Nous avons décidé de fermer les bureaux de vote
de San José del Golfo, a déclaré lors d'une conférence de presse le président du conseil électoral du département de la capitale, Alvaro Bravo.
Le calme est revenu après que la police a fait usage de gaz lacrymogène, et que 11 personnes ont été arrêtées à San Martin Zapotitlan, une ville située au nord-ouest de Guatemala.

Le président guatémaltèque sortant, Alejandro Giammattei, en 2020. (Photo d'archives)
Photo : Reuters / Luis Echeverria
Des achats de vote
vivement critiqués
Selon des dirigeants de l'opposition, les incidents ont éclaté dans les deux localités lorsque des habitants ont dénoncé l'arrivée en autobus d'électeurs qui ne faisaient pas partie de leur bureau de vote.
La sociale-démocrate Sandra Torres, grande favorite des sondages, a dénoncé de son côté des achats de vote
, après avoir voté dans la capitale.
Les quelque 3500 bureaux de vote du pays ont fermé à 18 h, heure locale, et les premiers résultats devraient être connus vers 21 h.
Une quinzaine de bureaux de vote ont également fermé leurs portes aux États-Unis, où résident quelque 2,8 millions de Guatémaltèques, dont seulement 90 000 sont inscrits sur les listes électorales.
Le président sortant Alejandro Giammattei (droite) est désavoué à 76 % dans les sondages, au terme de quatre ans d'un mandat non renouvelable marqué par la répression contre les magistrats et les journalistes qui dénonçaient la corruption.
L'ancienne première dame Sandra Torres est en tête avec 21,3 % des intentions de vote dans le dernier sondage de l'institut Prodatos.

La candidate et ancienne première dame, Sandra Torres, vote lors du premier tour de l'élection présidentielle guatémaltèque le 25 juin 2023.
Photo : Reuters / Cristina Chiquin
Elle est suivie par le centriste Edmond Mulet, un ex-diplomate de haut niveau à l'ONU qui est crédité de 13,4 % des intentions de vote, et par la candidate conservatrice Zury Rios (9,1 %), la fille d'un ancien dictateur aujourd'hui décédé.

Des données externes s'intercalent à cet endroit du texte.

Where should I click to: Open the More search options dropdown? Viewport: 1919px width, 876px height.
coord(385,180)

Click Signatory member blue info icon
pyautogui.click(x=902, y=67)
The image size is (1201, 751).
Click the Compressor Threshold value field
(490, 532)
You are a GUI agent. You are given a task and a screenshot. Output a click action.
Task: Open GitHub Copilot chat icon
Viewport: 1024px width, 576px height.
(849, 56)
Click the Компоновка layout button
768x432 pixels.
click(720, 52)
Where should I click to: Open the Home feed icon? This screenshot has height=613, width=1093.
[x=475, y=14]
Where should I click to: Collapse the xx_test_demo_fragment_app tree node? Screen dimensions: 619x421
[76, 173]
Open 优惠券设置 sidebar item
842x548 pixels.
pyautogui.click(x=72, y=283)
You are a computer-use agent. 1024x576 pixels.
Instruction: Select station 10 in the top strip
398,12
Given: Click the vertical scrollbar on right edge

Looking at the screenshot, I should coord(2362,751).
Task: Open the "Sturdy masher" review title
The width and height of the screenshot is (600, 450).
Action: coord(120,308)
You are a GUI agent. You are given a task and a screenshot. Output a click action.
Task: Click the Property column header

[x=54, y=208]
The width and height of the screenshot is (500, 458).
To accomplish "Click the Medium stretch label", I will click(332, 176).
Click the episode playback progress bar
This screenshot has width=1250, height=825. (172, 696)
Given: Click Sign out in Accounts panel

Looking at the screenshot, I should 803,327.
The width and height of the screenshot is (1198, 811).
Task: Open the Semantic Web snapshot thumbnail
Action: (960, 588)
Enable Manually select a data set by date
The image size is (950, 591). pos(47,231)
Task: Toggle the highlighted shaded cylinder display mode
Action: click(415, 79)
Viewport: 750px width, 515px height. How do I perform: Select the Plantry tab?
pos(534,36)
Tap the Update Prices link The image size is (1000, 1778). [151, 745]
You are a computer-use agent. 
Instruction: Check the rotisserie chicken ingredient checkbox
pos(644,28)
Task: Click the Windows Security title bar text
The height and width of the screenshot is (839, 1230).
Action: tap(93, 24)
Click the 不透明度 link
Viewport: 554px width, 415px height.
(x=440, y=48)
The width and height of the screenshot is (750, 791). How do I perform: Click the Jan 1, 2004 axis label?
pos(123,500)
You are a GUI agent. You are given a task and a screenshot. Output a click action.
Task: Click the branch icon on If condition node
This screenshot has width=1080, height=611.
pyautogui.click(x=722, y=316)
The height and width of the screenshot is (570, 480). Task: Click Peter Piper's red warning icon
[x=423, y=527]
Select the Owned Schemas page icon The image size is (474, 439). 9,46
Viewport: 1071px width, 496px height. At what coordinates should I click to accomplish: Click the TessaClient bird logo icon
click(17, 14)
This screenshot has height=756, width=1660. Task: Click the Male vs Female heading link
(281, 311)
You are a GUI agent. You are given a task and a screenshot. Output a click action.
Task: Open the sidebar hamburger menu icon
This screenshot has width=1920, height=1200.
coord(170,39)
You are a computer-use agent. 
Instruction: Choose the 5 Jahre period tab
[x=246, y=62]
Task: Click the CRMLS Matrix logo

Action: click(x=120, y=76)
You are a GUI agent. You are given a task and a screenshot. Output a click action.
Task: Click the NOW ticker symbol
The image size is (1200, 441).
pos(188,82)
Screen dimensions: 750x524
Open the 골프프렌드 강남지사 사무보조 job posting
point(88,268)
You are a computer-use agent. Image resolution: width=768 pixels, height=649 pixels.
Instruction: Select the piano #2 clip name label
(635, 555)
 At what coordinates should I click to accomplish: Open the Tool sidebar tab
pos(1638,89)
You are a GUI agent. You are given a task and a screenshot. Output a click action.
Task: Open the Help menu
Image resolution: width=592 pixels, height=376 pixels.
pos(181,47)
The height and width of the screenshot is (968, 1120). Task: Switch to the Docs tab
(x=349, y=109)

Un total de 22 candidats se présentent aux suffrages de 9,4 millions d'électeurs inscrits, désabusés après l'exclusion du scrutin par la justice ou le Tribunal suprême électoral des favoris des sondages, dont Thelma Cabrera (gauche) appartenant à la population autochtone maya, qui représente environ 45 % du corps électoral.
Doute et défiance
Ces évictions ont semé le doute sur la loyauté du scrutin et sur l'impartialité des institutions, accusées de manœuvrer pour préserver un régime autoritaire et corrompu fondé sur la cooptation par les élites dirigeantes.
Signe de la défiance, seuls 13,5 % des électeurs sondés disent vouloir déposer un bulletin nul dans l'urne.
Lors du premier tour de la précédente élection, en 2019, ils n'avaient été que 4,1 % à le faire.
Durant le mandat du président Giammattei, une dizaine d'anciens procureurs anticorruption ont été arrêtés, tandis que d'autres ont été contraints à l'exil.
Ces magistrats avaient travaillé avec une mission de l'ONU contre l'impunité qui a révélé de retentissants scandales entre 2007 et 2019, dont l'un a débouché sur la démission et sur l'arrestation d'un chef de l'État.
Toutes les institutions de l'État, y compris le processus électoral, sont manipulées par des groupes de pouvoir liés à la corruption et au pouvoir traditionnel de l'oligarchie
, assure à l'AFP Edie Cux, directeur de l'antenne locale de l'ONG anticorruption Transparency International.
Le Guatemala est l'un des pays les plus inégalitaires d'Amérique latine, juge la Banque mondiale, avec 10,3 millions de ses 17,6 millions d'habitants qui vivent sous le seuil de pauvreté et un enfant sur deux qui souffre de dénutrition chronique, selon l'ONU.
Enfin, des bandes criminelles sèment la terreur dans un pays où le taux de meurtres, qui s'établit à 17,3 pour 100 000 habitants, est le triple de la moyenne mondiale.